Some of my recent fund purchases have been at prices higher than yesterday’s close, but that’s the way it is in a bear market. You don’t know where the bottom is, so you just grit your teeth and keep buying, knowing that—five years from now—you’ll be happy you did. What if you rebalance and the stock market falls further? You can always rebalance again.
Simplifying. My portfolio’s core building blocks have long been total U.S. stock market index funds, total international stock index funds, short-term corporate bond index funds and inflation-indexed bond funds. But I’ve had a bunch of smaller positions that tilt my stock portfolio toward emerging markets, value stocks, small companies and real estate stocks.
As stocks plunged, I pondered whether to simplify things. I decided I was happy with what I owned, except my allocation to U.S. and foreign real estate funds. I sold both.
Why? Real estate companies are already in my total market index funds, and I’m no longer convinced I should overweight them by also owning separate real estate funds. Real estate stocks are very sensitive to interest rate changes, not something I want when the 10-year Treasury note is below 1%. On top of that, my foreign real estate fund is fairly closely correlated with my total international index fund, so it’s not giving me much added diversification.
Taking tax losses. Almost all of my money is in traditional and Roth retirement accounts. I own two stock index funds in my taxable account, but they’re far above their cost basis.
But my 80-year-old mother’s portfolio—which I oversee—is all taxable money. I’ve used the decline to take tax losses, unloading funds with unrealized losses and buying others that offer similar market exposure. She hasn’t been happy with her recent market losses, but I think she’ll be pleased when she does her taxes early next year.
Overweighting. Two of HumbleDollar’s contributors, John Lim and Sanjib Saha, have written about their plans to boost their stock allocation if the market falls further. This might look like market timing, which is frowned upon. But to me, market timing involves going from all stocks to all cash, or vice versa.
I consider overweighting stocks during severe declines—what some call countercyclical rebalancing—as more akin to exploiting temporary market insanity. I believe that, most of the time, markets are highly efficient, with rational investors easily offsetting what academics call “noise” traders. But sometimes, noise traders take center stage.

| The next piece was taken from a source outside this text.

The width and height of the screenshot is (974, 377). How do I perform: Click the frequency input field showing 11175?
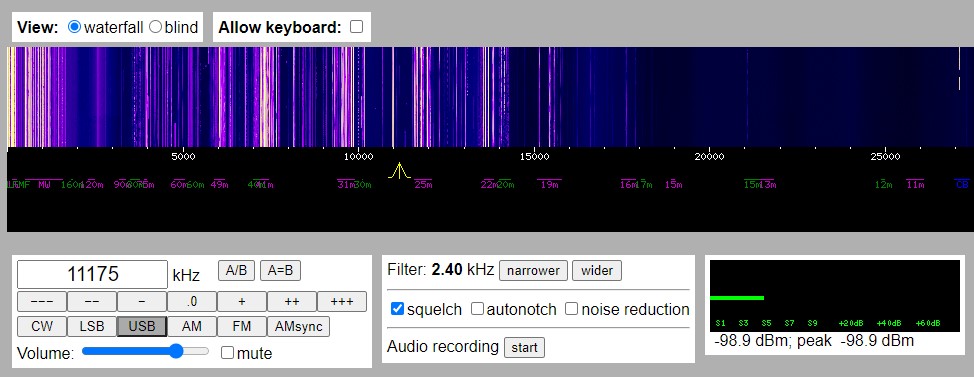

What if that happens? I’ve told friends that, if the stock market averages fall more than 40% below their Feb. 19 high, I’d consider taking my stock allocation as high as 80%. I’ve overweighted stocks like that once before. In early 2009, when I was still working fulltime and thus better able to shoulder risk, I boosted my stock allocation to 94% or 95%. At the time, many talked as if the world were about to end. I figured that, if that happened, it wouldn’t much matter what I owned. And if, perchance, the world continued to turn, stocks would rocket higher.
Today, I don’t sense that end-of-the-world pessimism. Indeed, we might have seen the market bottom last Monday. Still, there’s a chance this buying opportunity will get a whole lot better. If it does, you won’t hear me complaining.